- **Task instructions**:
A - Translate into French this sentence from the forum discussion on equal voices: "Basses would rather muddle the texture of these little motets, which should be light and clean."
B - Answer these questions using the forum discussion on equal voices:
(i) Which composer's twelve Cantiones Duarum Vocum serve as one participant's model for two equal voices?
(ii) For which solemnity is that participant composing the lesser propers?
(iii) On what date does Elmar say Trinity falls?
C - Continue the forum discussion on equal voices from its final post, in the same style.

- **Document extract**:
Equal voices (was: An exercise in tact, 2.0)
  • Our friend NihilNominis has introduced the admirable idea of an ongoing series.

    I will go next, hoping for similar wise and different takes on an issue :-)

    How does one enforce the idea of “equal voices”? So far at least, explanation does not seem to stick.
  • irishtenoririshtenor
    Posts: 1,295
    I’m not sure I understand what you mean by “equal voices,” but I would like to! Could you elaborate, Madame?
    Thanked by 1cesarfranck
  • I take 'two equal voices' to mean two single voices of the same register, each with a tonal quality that compliments the other. This would translate into two tenors, two altos, etc. Also, the tessitura of the particular piece one has in mind has a bearing (though in many cases, as in chant, the piece may be pitched wheresoever it is convenient for the particular voices involved).

    My model for this understanding is Lassus's twelve Cantiones Duarum Vocum, which I have sung or heard sung with baritones, tenors, countertenors, altos, and sopranos. Basses would rather muddle the texture of these little motets, which should be light and clean.

    I myself am in the midst of composing (in Old Church English), as sort of a Tombeau de Lassus, the lesser propers for the Solemnity of the Trinity for Duas voces aequales.
  • irishtenoririshtenor
    Posts: 1,295
    I hope you'll share your composition when it's complete!
  • CHGiffenCHGiffen
    Posts: 5,148
    Me too!!
    Thanked by 1M. Jackson Osborn
  • Elmar
    Posts: 500
    Sounds really interesting! (for 2021 I guess? Trinity is on June 7th already, a mere seven weeks of corona time...
    for Due voces equaliter
    Ad duas voces aequales?
    Thanked by 1M. Jackson Osborn
  • Thanks for correcting my Latin, Elmar.
  • Liam
    Posts: 4,942
    That's two voices with equal liters....
    Thanked by 1Carol
  • Pints.
    Thanked by 1tomjaw
  • Liam
    Posts: 4,942
    Pikers. A Maßkrug for Oktoberfest is a liter/litre.

- **Entries shown**:
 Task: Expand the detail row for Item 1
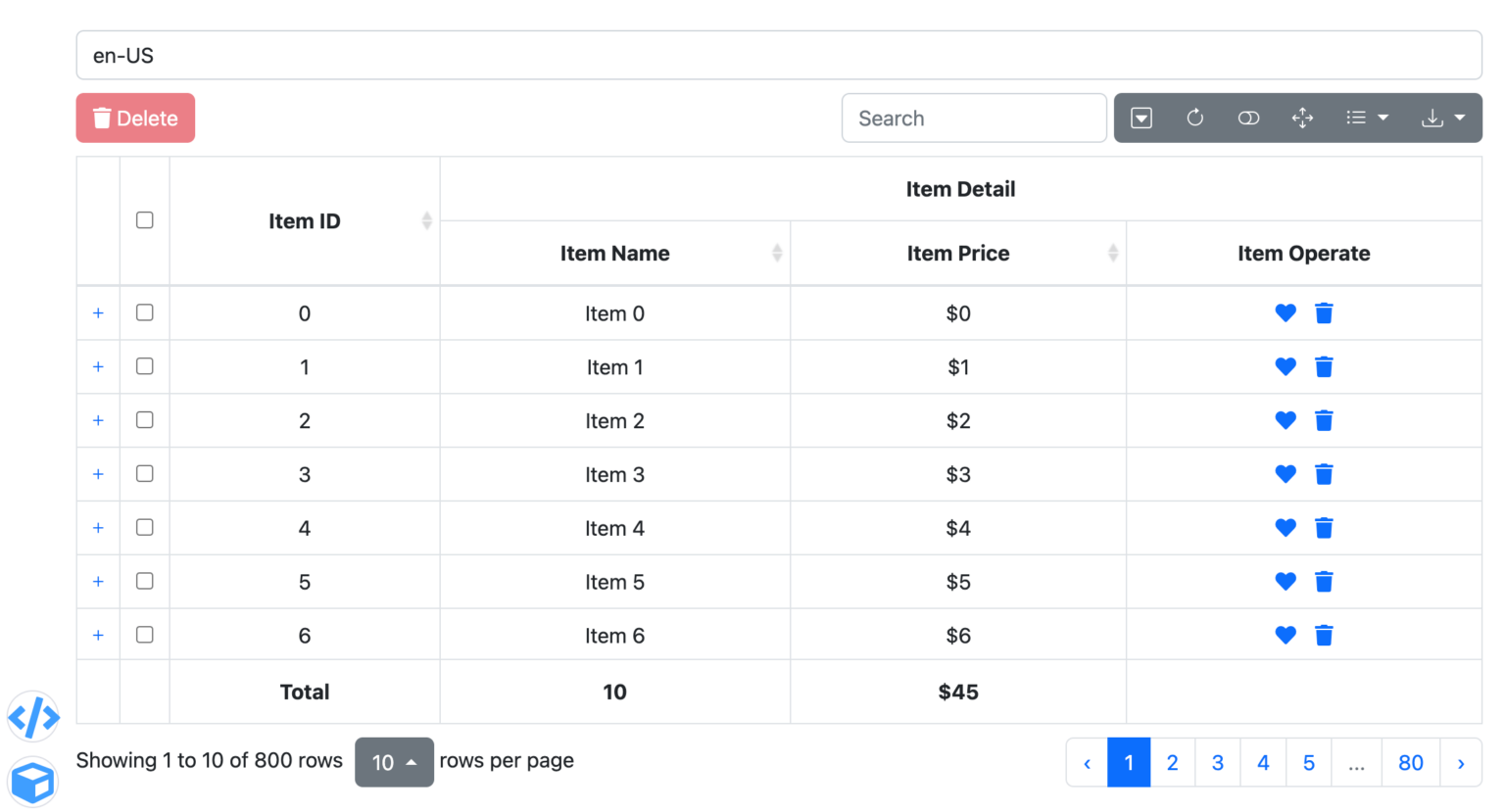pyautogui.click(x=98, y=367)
---
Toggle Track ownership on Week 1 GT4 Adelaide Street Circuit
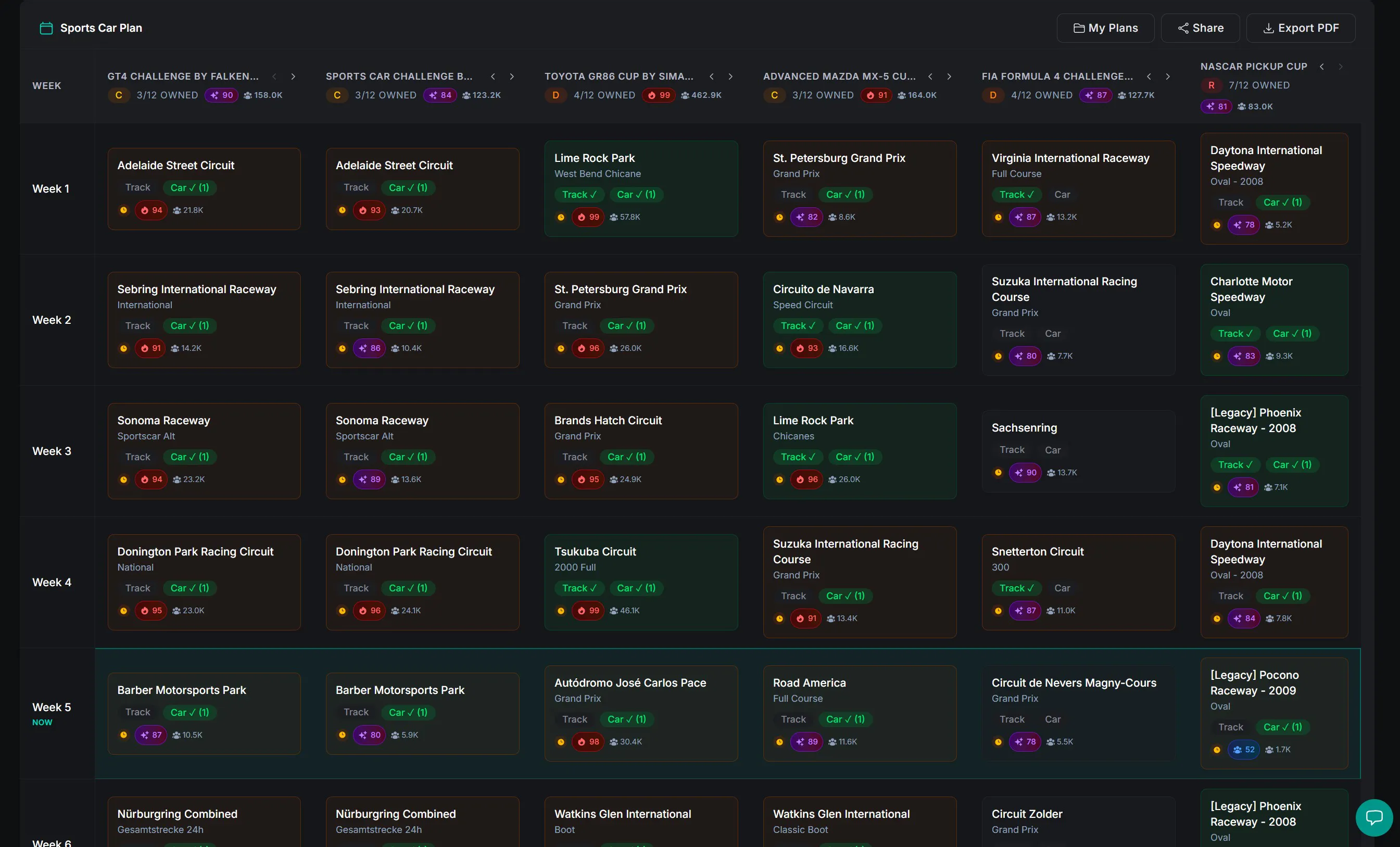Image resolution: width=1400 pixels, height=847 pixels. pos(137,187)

- **Answers to the exercises**:
A - Des basses brouilleraient plutôt la texture de ces petits motets, qui devraient être légers et nets.

B -
(i) Lassus
(ii) The Solemnity of the Trinity
(iii) June 7th

C -
    Thanked by 1Elmar
  • a_f_hawkins
    Posts: 3,371
    For instance -
    Thanked by 2Liam Elmar
  • tomjaw
    Posts: 2,704
    But they don't serve the beer (well at least the liquid) by volume... So could well be a pint.
  • Elmar
    Posts: 500
    Oktoberfest 2020 has been canceled today :-(
    ...but they are doing it over next year. Wondering if that means:
    - twice as long (in terms of days)
    - twice as long in terms hours per day
    - twice as much beer per Maß
    - all of the above combined.
    Then we'll be singing (back on topic) ad duo decies centena millia vocum inaequalium
  • tomjaw
    Posts: 2,704
    Here is one of the oldest beer drinking songs, and we have the music! I won't publish a translation...

    https://archive.org/details/romania21pariuoft/page/262/mode/2up
    Thanked by 1Elmar
  • Elmar
    Posts: 500
    Wow tomjaw, what a great find!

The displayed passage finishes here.